▶ AVAILABLE RECORDS:

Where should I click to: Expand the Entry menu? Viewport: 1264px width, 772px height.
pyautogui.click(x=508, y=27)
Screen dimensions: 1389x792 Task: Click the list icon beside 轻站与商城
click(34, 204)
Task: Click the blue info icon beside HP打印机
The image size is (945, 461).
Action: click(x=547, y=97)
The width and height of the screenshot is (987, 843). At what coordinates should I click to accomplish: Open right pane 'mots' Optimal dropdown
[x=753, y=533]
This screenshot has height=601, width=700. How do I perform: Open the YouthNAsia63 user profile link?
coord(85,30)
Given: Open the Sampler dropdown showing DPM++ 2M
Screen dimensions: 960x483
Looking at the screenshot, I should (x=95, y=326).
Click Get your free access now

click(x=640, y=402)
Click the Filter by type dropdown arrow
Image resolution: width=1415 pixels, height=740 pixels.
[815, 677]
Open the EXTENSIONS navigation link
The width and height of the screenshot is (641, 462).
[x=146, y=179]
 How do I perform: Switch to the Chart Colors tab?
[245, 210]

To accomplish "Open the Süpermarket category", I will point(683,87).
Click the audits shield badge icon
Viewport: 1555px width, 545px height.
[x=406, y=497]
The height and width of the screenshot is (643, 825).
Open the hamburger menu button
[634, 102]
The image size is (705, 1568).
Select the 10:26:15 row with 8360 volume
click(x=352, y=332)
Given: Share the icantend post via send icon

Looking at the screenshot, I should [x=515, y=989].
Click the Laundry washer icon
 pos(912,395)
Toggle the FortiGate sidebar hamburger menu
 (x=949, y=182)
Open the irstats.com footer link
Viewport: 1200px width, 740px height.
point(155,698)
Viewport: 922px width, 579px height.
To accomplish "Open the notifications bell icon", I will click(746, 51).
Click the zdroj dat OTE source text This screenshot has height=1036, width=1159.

▶ WHAT YOU HAVE TO DO: In full and without alteration, repeat the records.

▶ ANSWER FOR THE TASK:
Where should I click to: Expand the Entry menu? Viewport: 1264px width, 772px height.
pyautogui.click(x=508, y=27)
Screen dimensions: 1389x792 Task: Click the list icon beside 轻站与商城
click(34, 204)
Task: Click the blue info icon beside HP打印机
The image size is (945, 461).
Action: click(x=547, y=97)
The width and height of the screenshot is (987, 843). At what coordinates should I click to accomplish: Open right pane 'mots' Optimal dropdown
[x=753, y=533]
This screenshot has height=601, width=700. How do I perform: Open the YouthNAsia63 user profile link?
coord(85,30)
Given: Open the Sampler dropdown showing DPM++ 2M
Screen dimensions: 960x483
Looking at the screenshot, I should (x=95, y=326).
Click Get your free access now

click(x=640, y=402)
Click the Filter by type dropdown arrow
Image resolution: width=1415 pixels, height=740 pixels.
[815, 677]
Open the EXTENSIONS navigation link
The width and height of the screenshot is (641, 462).
[x=146, y=179]
 How do I perform: Switch to the Chart Colors tab?
[245, 210]

To accomplish "Open the Süpermarket category", I will point(683,87).
Click the audits shield badge icon
Viewport: 1555px width, 545px height.
[x=406, y=497]
The height and width of the screenshot is (643, 825).
Open the hamburger menu button
[634, 102]
The image size is (705, 1568).
Select the 10:26:15 row with 8360 volume
click(x=352, y=332)
Given: Share the icantend post via send icon

Looking at the screenshot, I should [x=515, y=989].
Click the Laundry washer icon
 pos(912,395)
Toggle the FortiGate sidebar hamburger menu
 (x=949, y=182)
Open the irstats.com footer link
Viewport: 1200px width, 740px height.
point(155,698)
Viewport: 922px width, 579px height.
To accomplish "Open the notifications bell icon", I will click(746, 51).
Click the zdroj dat OTE source text This screenshot has height=1036, width=1159.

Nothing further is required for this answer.